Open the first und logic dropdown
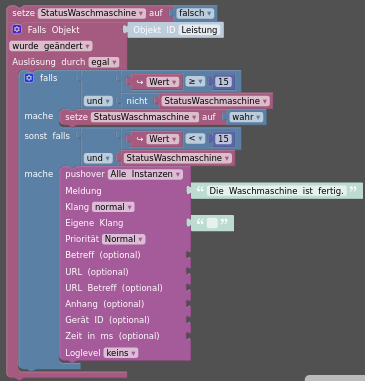Image resolution: width=365 pixels, height=381 pixels. [x=98, y=101]
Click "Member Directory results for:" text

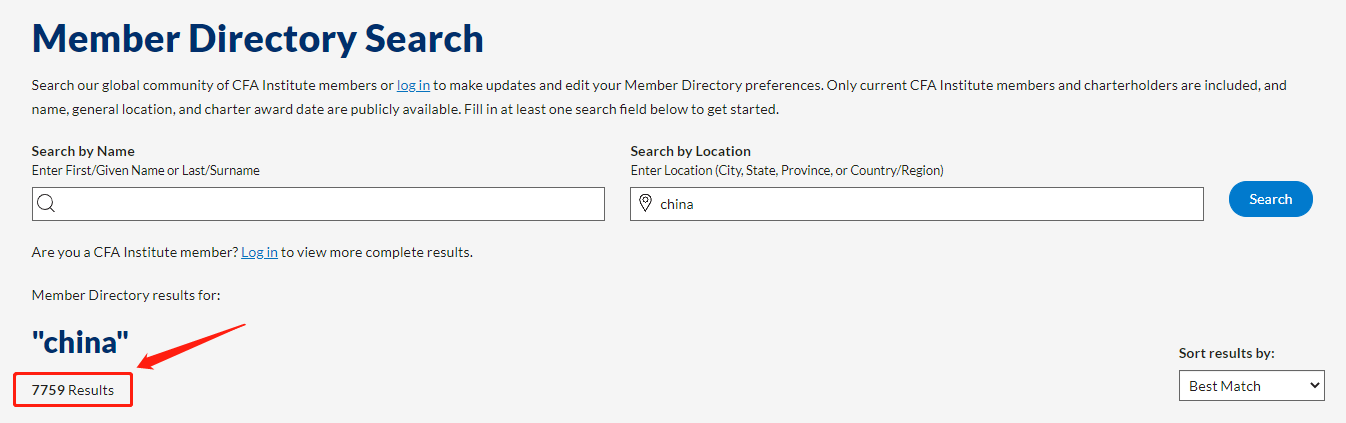click(x=126, y=296)
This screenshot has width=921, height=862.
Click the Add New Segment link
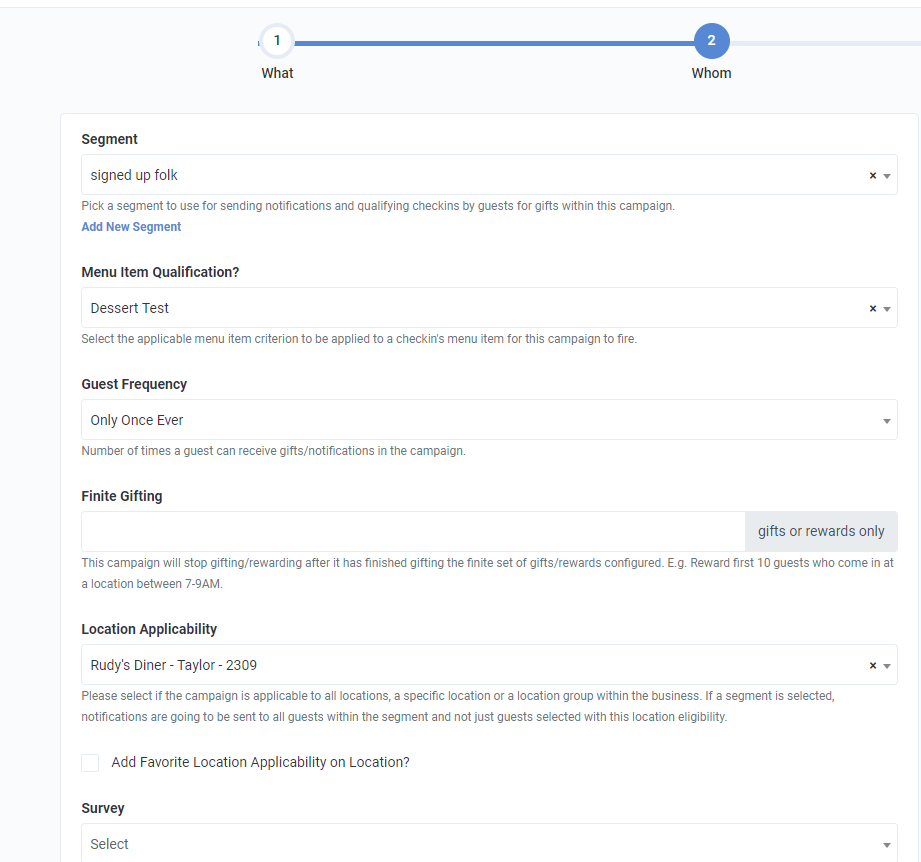point(131,226)
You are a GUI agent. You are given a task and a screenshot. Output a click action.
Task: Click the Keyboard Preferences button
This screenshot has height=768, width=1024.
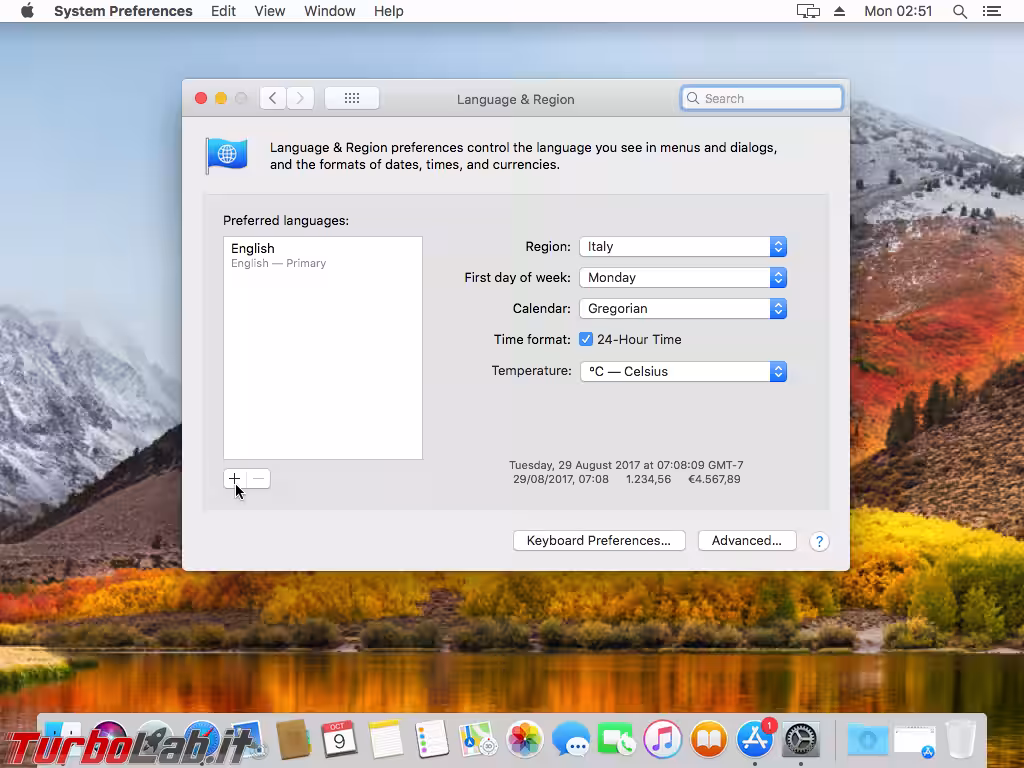point(599,540)
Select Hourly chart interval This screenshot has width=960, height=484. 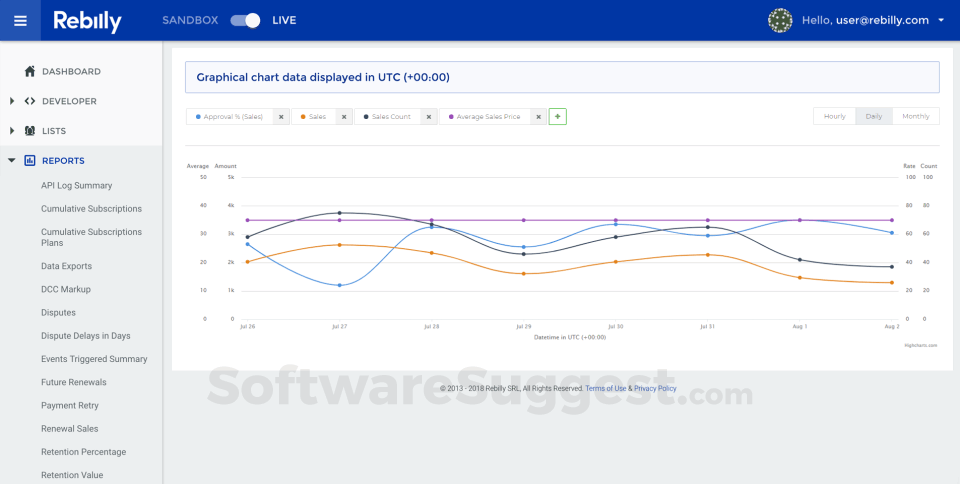click(x=834, y=116)
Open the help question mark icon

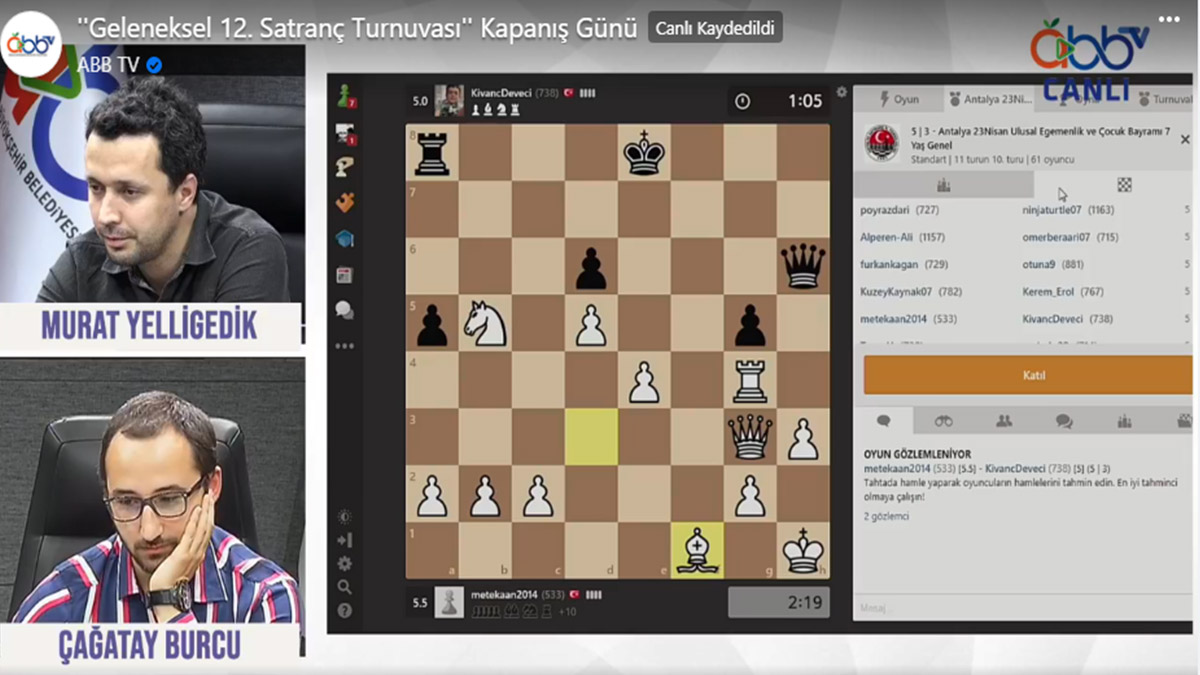tap(345, 610)
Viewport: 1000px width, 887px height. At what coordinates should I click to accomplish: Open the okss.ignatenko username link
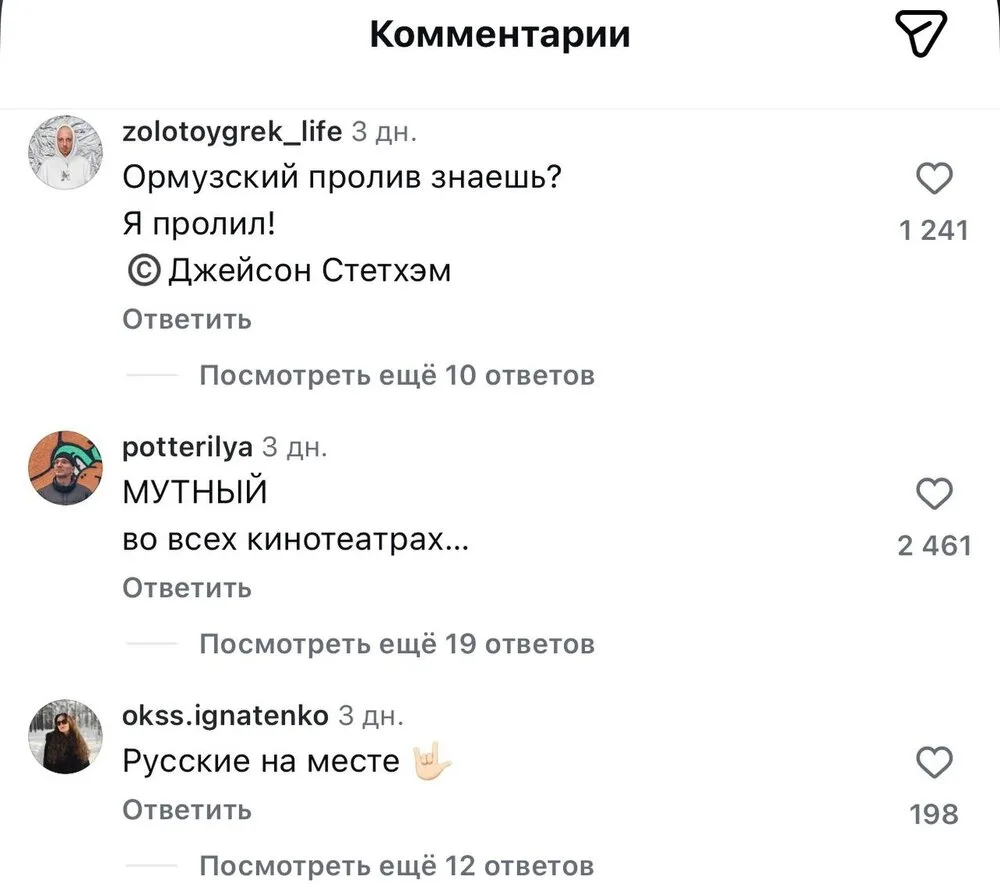[x=224, y=716]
- - - - - - -
** WHAT TO PRODUCE **
With pictures omitted, copy exactly the lines from the one containing "Open the help question mark icon" through the final line of the listing, both included.

** TASK ANSWER **
Open the help question mark icon

tap(345, 610)
Viewport: 1000px width, 887px height. At what coordinates should I click to accomplish: Open the okss.ignatenko username link
[x=224, y=716]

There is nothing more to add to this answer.